SUPPLIED DATA
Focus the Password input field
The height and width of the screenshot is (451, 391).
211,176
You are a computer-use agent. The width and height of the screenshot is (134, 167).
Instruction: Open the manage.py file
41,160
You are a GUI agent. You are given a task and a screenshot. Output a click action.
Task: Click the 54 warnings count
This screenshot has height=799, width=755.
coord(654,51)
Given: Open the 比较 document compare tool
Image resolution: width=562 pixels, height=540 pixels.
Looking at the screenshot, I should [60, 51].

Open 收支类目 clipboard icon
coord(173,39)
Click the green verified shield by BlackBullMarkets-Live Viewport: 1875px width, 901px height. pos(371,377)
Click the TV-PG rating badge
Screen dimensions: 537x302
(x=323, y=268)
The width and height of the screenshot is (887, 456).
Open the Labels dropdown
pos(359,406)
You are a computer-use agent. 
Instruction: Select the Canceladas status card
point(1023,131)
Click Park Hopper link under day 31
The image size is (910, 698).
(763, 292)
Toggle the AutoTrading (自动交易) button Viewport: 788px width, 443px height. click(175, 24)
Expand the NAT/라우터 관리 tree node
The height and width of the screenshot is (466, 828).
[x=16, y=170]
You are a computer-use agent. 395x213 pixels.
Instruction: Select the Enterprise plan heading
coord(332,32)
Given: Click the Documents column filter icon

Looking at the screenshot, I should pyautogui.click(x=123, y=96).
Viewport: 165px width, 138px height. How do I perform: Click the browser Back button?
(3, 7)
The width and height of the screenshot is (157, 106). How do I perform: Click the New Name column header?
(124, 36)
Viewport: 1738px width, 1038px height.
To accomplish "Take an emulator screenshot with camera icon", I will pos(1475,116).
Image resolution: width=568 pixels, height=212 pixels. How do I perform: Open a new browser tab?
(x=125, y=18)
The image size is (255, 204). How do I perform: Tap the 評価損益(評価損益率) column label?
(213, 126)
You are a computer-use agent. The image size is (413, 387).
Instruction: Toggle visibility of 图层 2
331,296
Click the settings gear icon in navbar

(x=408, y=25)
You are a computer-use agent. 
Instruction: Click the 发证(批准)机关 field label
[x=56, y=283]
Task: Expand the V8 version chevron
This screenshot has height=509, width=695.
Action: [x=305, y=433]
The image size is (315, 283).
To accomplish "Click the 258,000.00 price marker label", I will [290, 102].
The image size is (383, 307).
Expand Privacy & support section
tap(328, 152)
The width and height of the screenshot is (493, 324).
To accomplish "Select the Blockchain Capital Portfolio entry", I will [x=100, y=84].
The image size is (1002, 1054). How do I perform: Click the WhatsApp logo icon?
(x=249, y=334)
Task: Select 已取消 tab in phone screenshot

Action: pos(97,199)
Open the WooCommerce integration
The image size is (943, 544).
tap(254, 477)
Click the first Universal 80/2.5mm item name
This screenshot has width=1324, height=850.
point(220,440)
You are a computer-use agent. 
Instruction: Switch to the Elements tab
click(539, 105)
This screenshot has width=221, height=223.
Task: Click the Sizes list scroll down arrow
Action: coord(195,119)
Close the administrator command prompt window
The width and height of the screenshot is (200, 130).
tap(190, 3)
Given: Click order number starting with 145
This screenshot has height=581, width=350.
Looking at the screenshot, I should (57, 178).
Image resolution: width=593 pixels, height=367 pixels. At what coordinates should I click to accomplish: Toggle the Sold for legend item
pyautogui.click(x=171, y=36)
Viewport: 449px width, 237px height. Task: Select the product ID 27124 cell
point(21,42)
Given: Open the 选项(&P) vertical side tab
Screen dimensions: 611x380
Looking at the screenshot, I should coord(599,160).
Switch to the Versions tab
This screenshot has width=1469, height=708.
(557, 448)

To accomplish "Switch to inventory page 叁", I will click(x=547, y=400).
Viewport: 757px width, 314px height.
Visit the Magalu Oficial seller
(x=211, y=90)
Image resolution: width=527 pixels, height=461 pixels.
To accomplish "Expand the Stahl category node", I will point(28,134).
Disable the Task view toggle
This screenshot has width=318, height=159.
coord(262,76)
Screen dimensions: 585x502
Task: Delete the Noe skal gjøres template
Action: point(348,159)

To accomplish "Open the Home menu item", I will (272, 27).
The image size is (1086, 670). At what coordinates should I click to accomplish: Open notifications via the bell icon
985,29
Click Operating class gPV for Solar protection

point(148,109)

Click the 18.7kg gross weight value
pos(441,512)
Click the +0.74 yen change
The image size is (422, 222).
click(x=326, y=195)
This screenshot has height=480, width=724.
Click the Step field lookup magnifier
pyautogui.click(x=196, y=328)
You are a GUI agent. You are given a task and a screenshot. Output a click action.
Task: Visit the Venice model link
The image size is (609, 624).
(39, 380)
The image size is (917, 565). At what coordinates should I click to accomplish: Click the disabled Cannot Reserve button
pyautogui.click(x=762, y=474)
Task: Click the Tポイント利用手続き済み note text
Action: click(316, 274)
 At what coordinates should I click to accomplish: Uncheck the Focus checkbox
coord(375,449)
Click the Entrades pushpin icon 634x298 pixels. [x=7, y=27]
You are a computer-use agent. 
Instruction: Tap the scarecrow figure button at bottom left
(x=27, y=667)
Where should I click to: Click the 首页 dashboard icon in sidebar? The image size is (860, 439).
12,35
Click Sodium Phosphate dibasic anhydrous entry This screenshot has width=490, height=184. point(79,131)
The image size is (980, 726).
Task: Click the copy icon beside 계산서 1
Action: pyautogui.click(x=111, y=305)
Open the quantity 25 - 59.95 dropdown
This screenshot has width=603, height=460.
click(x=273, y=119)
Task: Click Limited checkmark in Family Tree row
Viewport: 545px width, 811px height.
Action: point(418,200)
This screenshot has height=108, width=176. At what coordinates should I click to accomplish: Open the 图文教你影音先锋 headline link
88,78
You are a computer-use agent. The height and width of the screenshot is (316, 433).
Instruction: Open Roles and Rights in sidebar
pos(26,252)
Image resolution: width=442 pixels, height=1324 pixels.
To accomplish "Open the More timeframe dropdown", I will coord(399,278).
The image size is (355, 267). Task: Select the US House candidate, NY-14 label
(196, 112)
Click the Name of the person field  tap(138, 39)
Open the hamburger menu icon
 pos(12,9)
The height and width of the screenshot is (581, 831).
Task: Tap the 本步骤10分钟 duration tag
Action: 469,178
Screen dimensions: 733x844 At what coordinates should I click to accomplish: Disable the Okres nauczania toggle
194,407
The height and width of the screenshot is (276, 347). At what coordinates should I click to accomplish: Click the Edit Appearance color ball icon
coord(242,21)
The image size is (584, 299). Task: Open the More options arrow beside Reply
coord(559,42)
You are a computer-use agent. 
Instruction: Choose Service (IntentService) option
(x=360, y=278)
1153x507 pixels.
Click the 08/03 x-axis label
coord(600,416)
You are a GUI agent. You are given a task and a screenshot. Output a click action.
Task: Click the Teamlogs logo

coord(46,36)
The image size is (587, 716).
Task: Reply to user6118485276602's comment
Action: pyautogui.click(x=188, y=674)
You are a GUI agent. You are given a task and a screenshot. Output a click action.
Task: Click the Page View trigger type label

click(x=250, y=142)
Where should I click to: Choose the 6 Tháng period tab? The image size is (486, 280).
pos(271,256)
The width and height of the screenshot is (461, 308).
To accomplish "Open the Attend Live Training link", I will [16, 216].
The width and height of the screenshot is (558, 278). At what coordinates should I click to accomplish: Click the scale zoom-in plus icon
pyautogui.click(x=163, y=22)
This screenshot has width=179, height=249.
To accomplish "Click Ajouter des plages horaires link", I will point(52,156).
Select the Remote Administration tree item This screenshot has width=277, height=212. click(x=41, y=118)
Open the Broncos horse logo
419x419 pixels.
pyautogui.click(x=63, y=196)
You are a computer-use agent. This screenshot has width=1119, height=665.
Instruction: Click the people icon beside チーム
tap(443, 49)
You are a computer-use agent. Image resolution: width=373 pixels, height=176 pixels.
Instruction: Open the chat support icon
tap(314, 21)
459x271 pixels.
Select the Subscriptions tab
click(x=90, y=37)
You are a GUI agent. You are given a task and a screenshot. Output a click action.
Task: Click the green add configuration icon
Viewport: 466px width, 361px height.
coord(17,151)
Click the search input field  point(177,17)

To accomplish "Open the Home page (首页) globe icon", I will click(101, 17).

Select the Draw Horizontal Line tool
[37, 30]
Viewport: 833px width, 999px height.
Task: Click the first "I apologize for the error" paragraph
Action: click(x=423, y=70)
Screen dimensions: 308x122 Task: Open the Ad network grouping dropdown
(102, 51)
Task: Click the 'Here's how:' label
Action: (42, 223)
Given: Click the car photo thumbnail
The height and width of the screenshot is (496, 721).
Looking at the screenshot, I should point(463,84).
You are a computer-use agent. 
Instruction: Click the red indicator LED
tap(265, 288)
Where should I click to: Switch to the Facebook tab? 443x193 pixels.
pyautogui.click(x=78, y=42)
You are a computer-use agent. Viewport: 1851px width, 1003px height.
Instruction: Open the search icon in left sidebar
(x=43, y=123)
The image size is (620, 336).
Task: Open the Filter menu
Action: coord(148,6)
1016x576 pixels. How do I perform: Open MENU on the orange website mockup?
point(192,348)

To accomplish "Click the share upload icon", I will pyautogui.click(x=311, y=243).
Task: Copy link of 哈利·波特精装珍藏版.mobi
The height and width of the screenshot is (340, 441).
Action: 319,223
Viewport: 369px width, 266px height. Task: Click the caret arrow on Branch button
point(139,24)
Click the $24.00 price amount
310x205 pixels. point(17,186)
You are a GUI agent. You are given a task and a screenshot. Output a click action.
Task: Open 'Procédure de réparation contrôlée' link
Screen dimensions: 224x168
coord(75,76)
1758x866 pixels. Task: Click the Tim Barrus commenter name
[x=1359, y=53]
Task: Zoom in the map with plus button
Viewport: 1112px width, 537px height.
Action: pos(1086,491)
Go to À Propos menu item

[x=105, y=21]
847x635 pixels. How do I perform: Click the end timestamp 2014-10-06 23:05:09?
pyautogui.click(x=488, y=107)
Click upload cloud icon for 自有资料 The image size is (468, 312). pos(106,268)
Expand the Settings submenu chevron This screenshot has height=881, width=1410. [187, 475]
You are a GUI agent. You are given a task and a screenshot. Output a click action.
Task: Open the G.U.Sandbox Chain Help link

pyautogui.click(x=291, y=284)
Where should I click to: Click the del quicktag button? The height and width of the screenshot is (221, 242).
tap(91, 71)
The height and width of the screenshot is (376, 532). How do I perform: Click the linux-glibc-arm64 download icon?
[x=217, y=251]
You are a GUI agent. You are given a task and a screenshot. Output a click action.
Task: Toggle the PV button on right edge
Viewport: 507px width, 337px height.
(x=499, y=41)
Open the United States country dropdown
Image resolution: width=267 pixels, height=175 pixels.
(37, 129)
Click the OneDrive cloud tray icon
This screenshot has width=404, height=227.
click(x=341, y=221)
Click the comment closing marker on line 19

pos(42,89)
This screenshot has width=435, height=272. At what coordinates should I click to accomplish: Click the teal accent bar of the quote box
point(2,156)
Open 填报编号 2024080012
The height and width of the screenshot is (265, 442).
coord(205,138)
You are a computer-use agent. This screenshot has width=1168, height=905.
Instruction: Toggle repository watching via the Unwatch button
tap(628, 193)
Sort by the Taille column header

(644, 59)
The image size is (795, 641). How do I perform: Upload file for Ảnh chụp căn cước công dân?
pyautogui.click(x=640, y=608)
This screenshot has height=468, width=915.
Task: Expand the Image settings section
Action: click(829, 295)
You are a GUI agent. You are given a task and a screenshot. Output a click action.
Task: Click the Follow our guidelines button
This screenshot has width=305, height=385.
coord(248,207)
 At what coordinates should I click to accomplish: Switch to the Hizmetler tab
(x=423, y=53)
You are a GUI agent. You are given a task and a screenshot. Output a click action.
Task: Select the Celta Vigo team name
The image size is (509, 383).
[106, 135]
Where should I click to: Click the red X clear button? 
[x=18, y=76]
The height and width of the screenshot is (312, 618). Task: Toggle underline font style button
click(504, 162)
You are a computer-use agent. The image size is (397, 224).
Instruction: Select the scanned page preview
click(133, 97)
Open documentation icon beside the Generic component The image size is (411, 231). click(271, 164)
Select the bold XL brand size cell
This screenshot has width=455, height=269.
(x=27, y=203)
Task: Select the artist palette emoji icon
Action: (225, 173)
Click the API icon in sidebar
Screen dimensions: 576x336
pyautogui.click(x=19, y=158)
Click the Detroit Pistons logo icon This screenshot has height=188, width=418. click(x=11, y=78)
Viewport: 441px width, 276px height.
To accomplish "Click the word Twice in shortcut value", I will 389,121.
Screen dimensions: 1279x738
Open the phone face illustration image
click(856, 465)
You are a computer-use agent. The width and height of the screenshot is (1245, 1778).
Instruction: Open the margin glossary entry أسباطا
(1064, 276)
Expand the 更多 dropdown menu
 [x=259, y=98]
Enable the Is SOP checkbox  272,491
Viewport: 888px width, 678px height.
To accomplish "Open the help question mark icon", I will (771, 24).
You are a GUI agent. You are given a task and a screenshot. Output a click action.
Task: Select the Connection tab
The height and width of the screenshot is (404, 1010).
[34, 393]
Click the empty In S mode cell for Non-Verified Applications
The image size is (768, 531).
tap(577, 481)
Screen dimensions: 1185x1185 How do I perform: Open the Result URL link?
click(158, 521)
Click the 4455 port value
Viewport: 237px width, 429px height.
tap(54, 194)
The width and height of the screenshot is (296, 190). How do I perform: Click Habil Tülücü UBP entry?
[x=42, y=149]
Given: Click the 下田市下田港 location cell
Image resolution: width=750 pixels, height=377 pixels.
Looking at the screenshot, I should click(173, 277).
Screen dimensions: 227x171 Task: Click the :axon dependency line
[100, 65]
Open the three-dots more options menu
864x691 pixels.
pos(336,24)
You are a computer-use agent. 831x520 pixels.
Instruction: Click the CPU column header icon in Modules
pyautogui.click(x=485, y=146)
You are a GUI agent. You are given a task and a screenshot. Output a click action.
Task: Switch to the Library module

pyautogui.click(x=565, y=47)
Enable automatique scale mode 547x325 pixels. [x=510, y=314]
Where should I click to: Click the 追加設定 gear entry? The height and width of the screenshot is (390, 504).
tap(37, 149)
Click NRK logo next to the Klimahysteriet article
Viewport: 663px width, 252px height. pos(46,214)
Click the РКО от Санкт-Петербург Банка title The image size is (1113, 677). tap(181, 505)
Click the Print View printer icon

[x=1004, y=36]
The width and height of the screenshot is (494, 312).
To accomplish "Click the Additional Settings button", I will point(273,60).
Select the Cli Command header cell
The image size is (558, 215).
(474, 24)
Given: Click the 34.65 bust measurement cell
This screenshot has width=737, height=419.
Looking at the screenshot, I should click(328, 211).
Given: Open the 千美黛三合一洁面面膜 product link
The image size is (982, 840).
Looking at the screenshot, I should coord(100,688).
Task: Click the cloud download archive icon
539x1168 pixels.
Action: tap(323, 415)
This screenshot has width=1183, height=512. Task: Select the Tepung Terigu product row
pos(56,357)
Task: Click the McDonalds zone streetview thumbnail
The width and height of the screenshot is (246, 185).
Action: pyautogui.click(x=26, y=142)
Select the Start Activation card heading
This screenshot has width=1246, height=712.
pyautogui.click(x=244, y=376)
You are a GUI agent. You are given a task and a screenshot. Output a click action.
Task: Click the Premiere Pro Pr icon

PROBLEM DESCRIPTION
In the listing above, find the line with "Task: Toggle the PV button on right edge" and the line with "Open the United States country dropdown". Output those two lines and every line between them, exactly as written.

EXERCISE ANSWER
Task: Toggle the PV button on right edge
Viewport: 507px width, 337px height.
(x=499, y=41)
Open the United States country dropdown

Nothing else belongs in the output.